With a CAGR (Compound Annual Growth Rate, or how fast your money grows each year, like your height did once upon a time) of 15.75%, it seems you've been riding the bull market like a rodeo star. However, that -30.03% max drawdown is the bucking bronco, reminding you that gravity exists. It’s like winning a marathon because you were chased by a bear: impressive, but can you repeat it without the bear?
Monte Carlo simulations, essentially a financial weather forecast using lots of math and historical data, suggest this portfolio could swing wildly. The 5th percentile at 35.2% growth feels like betting it all on black and it landing on red. Meanwhile, the 50th percentile at 481.8% suggests dreams of retirement on a yacht. But remember, simulations are as reliable as your 7-day weather app: take it with a grain of salt.
Sticking to 100% stocks is like only eating meat and expecting to be healthy. Where are the veggies (bonds) and the occasional dessert (alternatives)? This all-in approach on equities is fine if you’re aiming for the moon, but you might find yourself stranded in space when the market takes a nosedive. A sprinkle of diversification across asset classes wouldn't hurt.
The sector spread here is like having a diet consisting mainly of bread, water, and the occasional vegetable. Technology and healthcare are your bread and butter, making up a whopping 41% of your portfolio. It's great when tech is booming, but what happens when it busts? Your portfolio could use a few more ingredients to make a well-rounded meal.
With 86% in North America, it seems you’ve taken "America First" a tad too literally. Dabbling with just 5% in Europe and Japan is like saying you’re worldly because you once ate at an Italian restaurant and watched anime.

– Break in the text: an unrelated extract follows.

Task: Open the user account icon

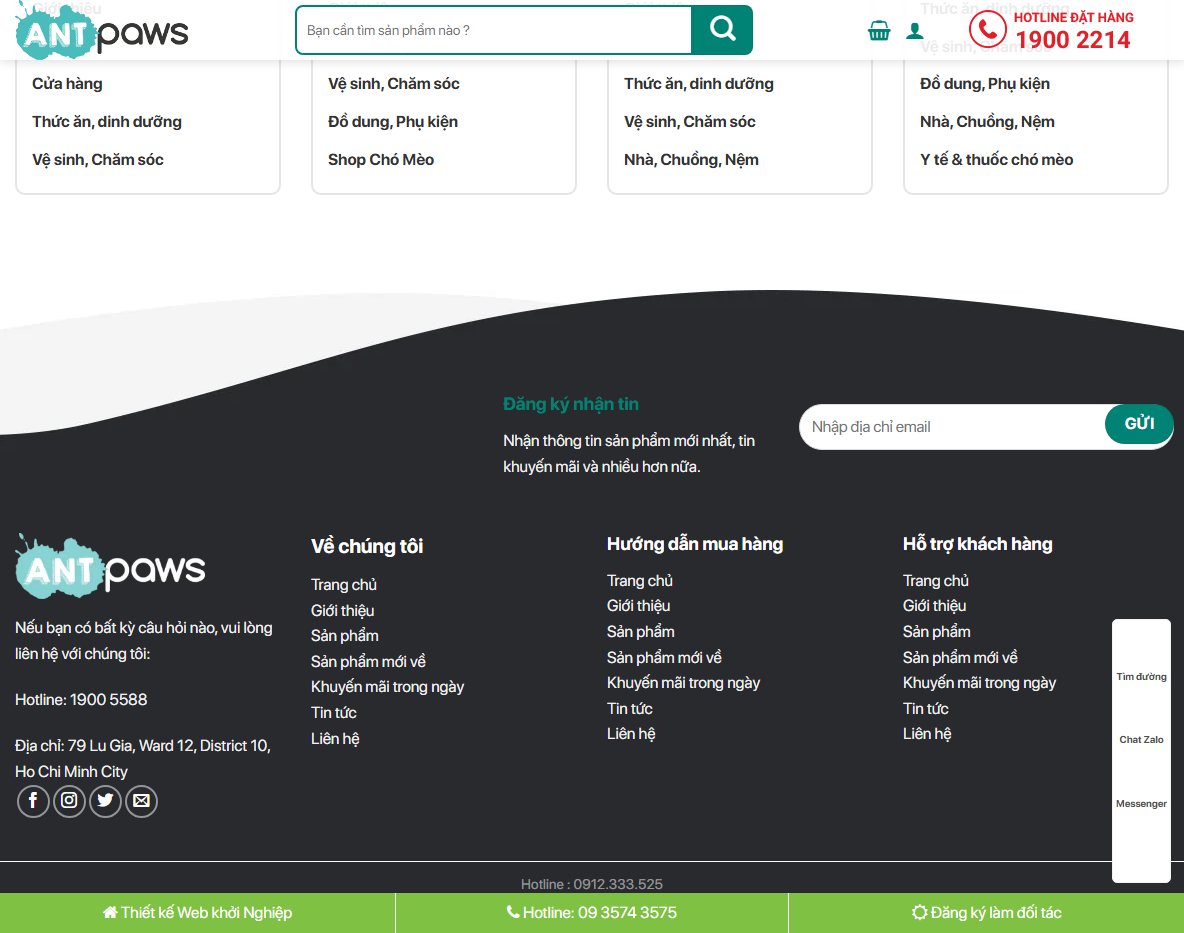Action: [914, 31]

The global market offers a buffet of opportunities; don’t limit yourself to the appetizers.
Your market cap allocation is like having a friend group consisting of only gym rats and one intellectual. With 41% in mega-caps, it's clear you love the big players, but the 21% in small caps is like keeping a quirky friend around for diversity. This imbalance might keep things interesting, but it won’t necessarily keep you safe in a market downturn.

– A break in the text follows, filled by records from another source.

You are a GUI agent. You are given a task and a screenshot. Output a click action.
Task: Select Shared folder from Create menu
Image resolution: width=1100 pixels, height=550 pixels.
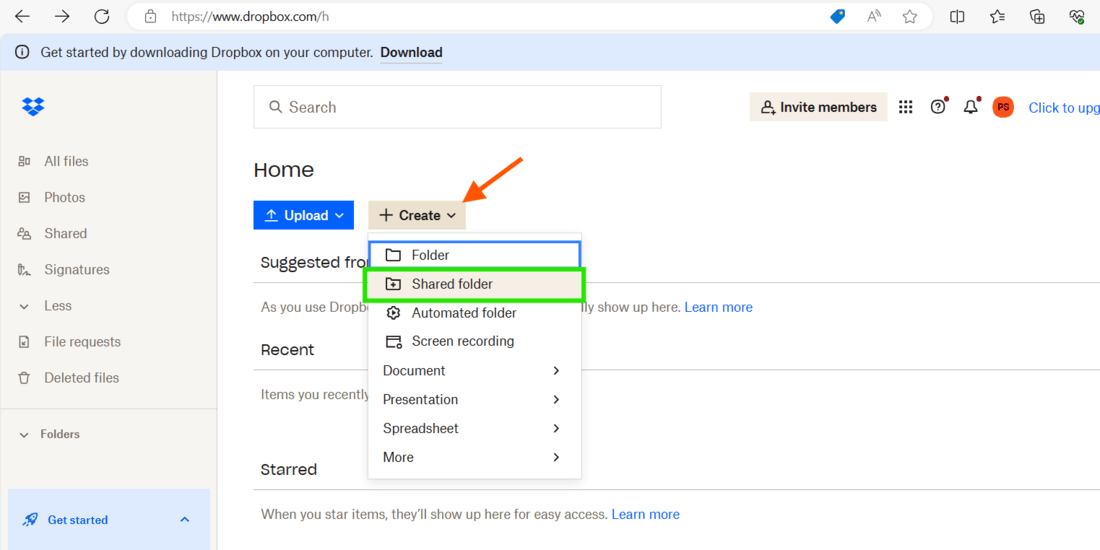(452, 284)
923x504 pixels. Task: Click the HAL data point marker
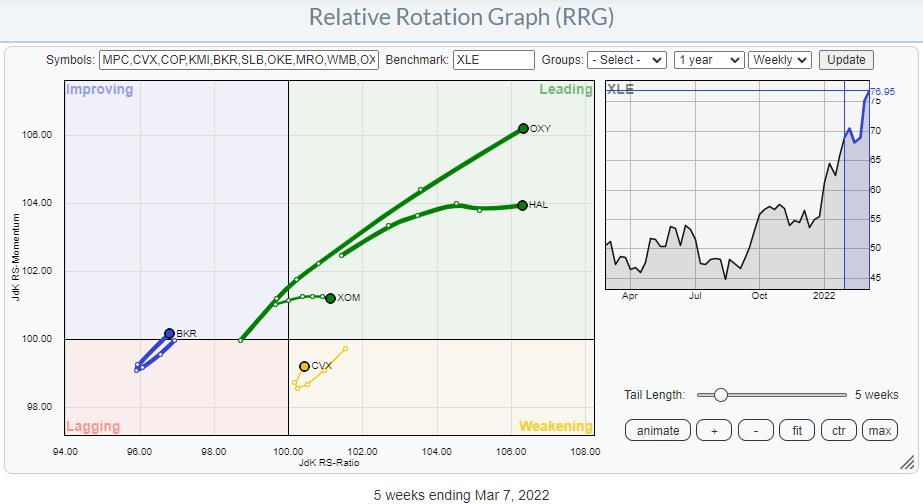point(523,205)
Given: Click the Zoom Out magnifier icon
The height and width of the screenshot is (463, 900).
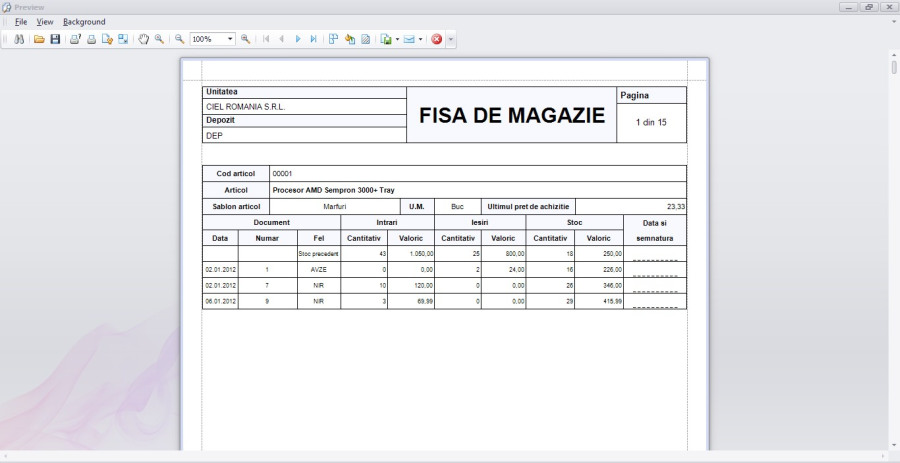Looking at the screenshot, I should tap(180, 39).
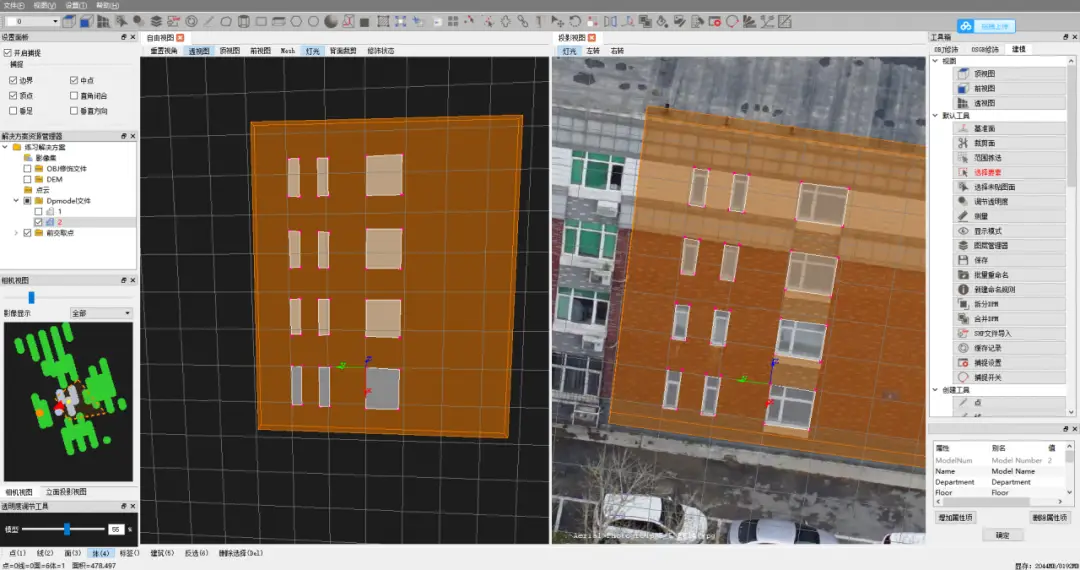Collapse the Dpmodel文件 tree node

[17, 201]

This chart shows the Efficient Frontier, calculated using your current assets with different allocation combinations. It highlights the best balance between risk and return based on historical data. "Efficient" portfolios maximize returns for a given risk or minimize risk for a given return. Portfolios below the curve are less efficient. This is informational and not a recommendation to buy or sell any assets.
Click on the colored dots to explore allocations.
This portfolio is like a race car optimized for straight tracks but forgets that courses have turns. The heavy tilt towards large-cap U.S. stocks and tech sector is great for bull markets but can veer off the road during corrections or bear markets. Balancing risk and return, not just chasing the latter, could prevent a crash and burn scenario.
Your dividend yield strategy is like expecting a lemonade stand to pay for college. With a total yield of 1.67%, it’s clear dividends aren’t your focus. That’s fine if you’re betting on growth, but in lean times, those dividends could provide a nice cushion. Maybe consider balancing growth aspirations with a bit of income generation.
Finally, something sensible: your costs are lower than a limbo stick at a retirement party. With a total expense ratio (TER) of 0.06%, you’re not bleeding money on fees, which is commendable. It’s like finding a cheap, reliable car that doesn’t constantly break down — not sexy, but smart.